» **Dataset excerpts**
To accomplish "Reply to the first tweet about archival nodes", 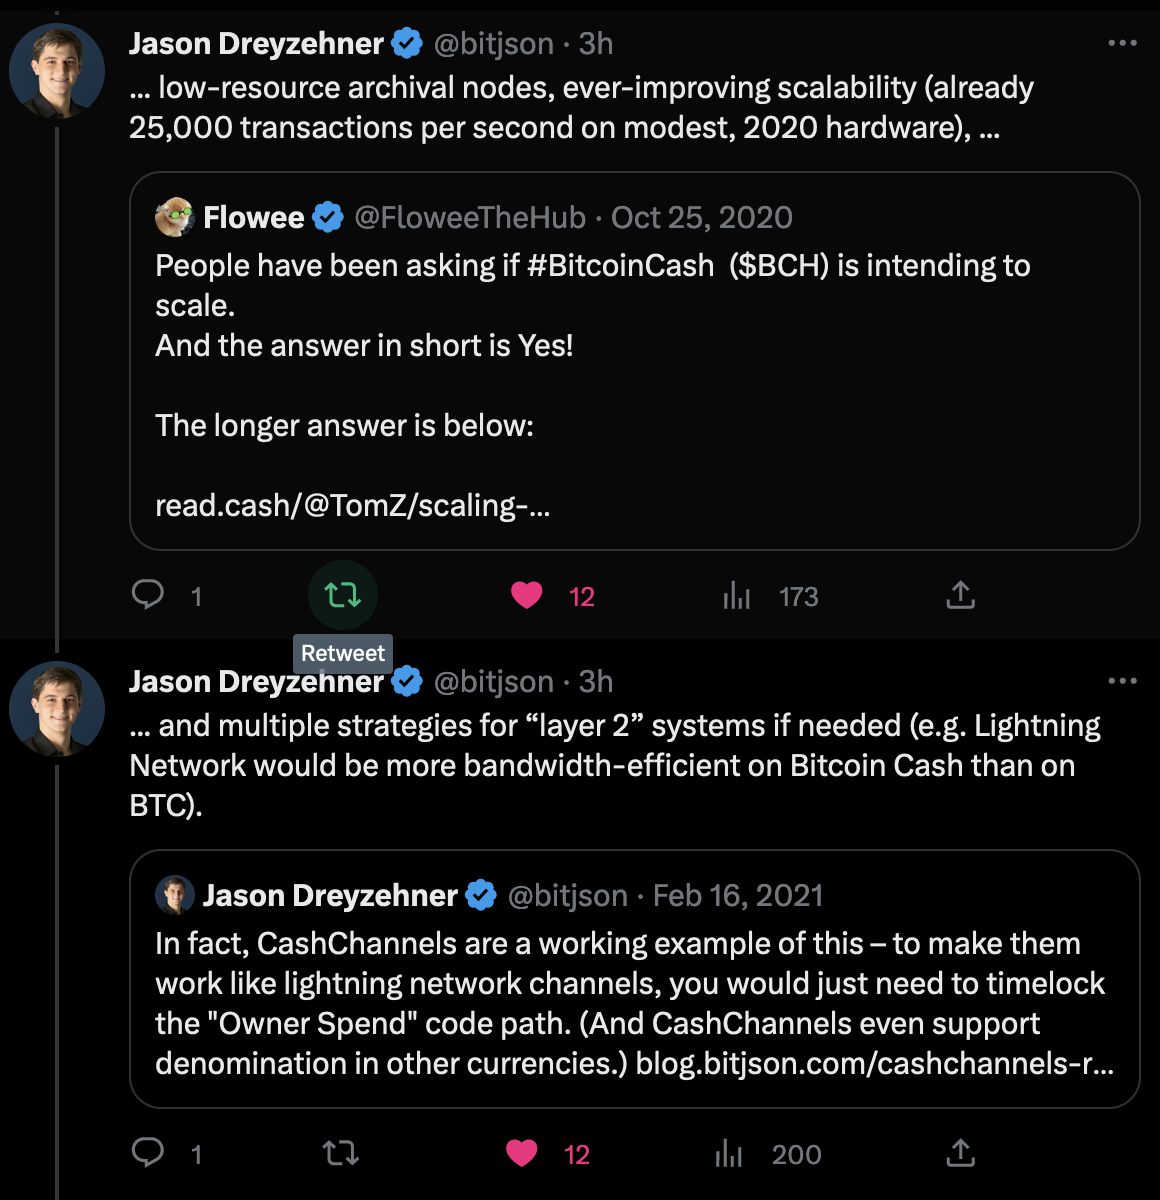I will [x=148, y=595].
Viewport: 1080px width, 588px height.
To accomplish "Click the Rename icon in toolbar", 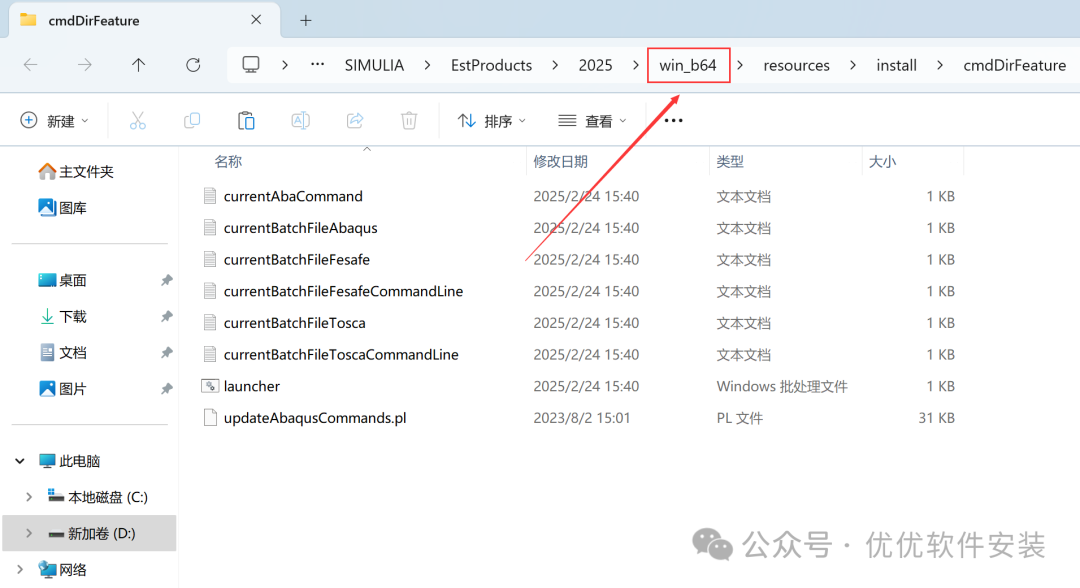I will (300, 121).
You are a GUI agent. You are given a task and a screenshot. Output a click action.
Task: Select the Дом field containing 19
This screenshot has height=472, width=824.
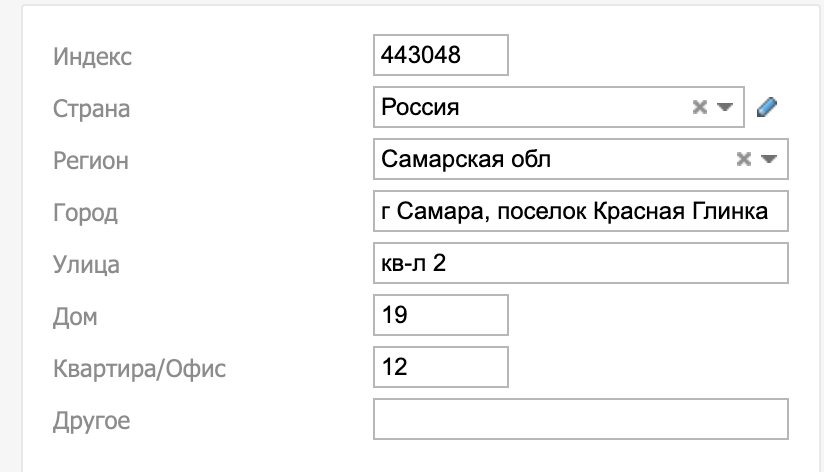[440, 315]
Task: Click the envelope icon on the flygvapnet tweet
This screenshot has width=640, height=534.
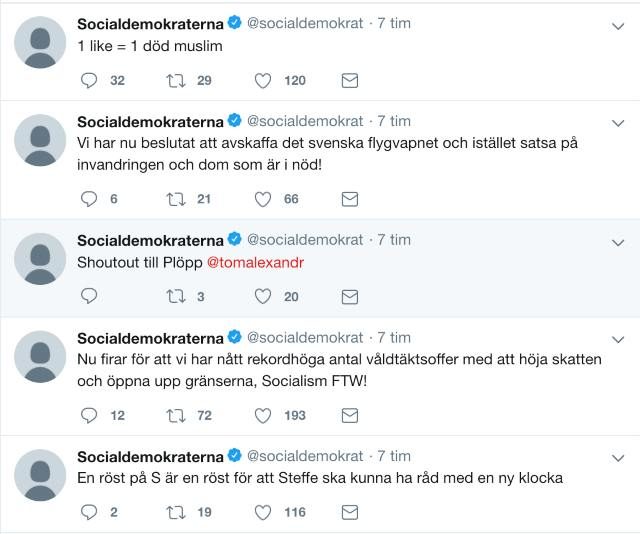Action: pyautogui.click(x=350, y=199)
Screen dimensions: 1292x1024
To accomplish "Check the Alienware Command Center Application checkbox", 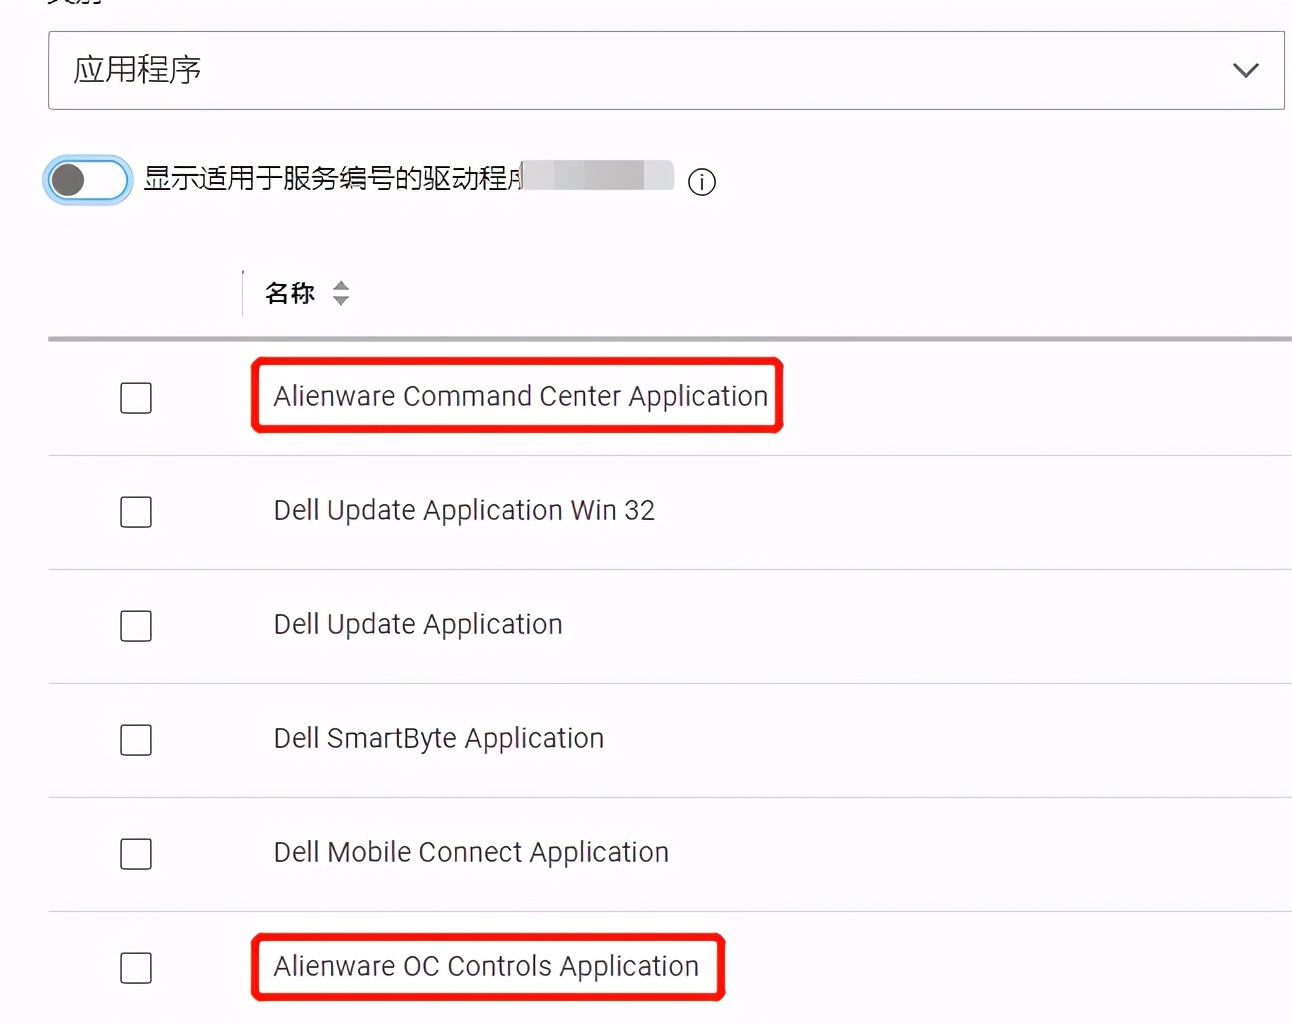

» **What is needed**
Please report each line of the material above that contains the word "This", copying those lines in full.

» **Final result**
This screenshot has height=472, width=824.
This screenshot has width=640, height=534.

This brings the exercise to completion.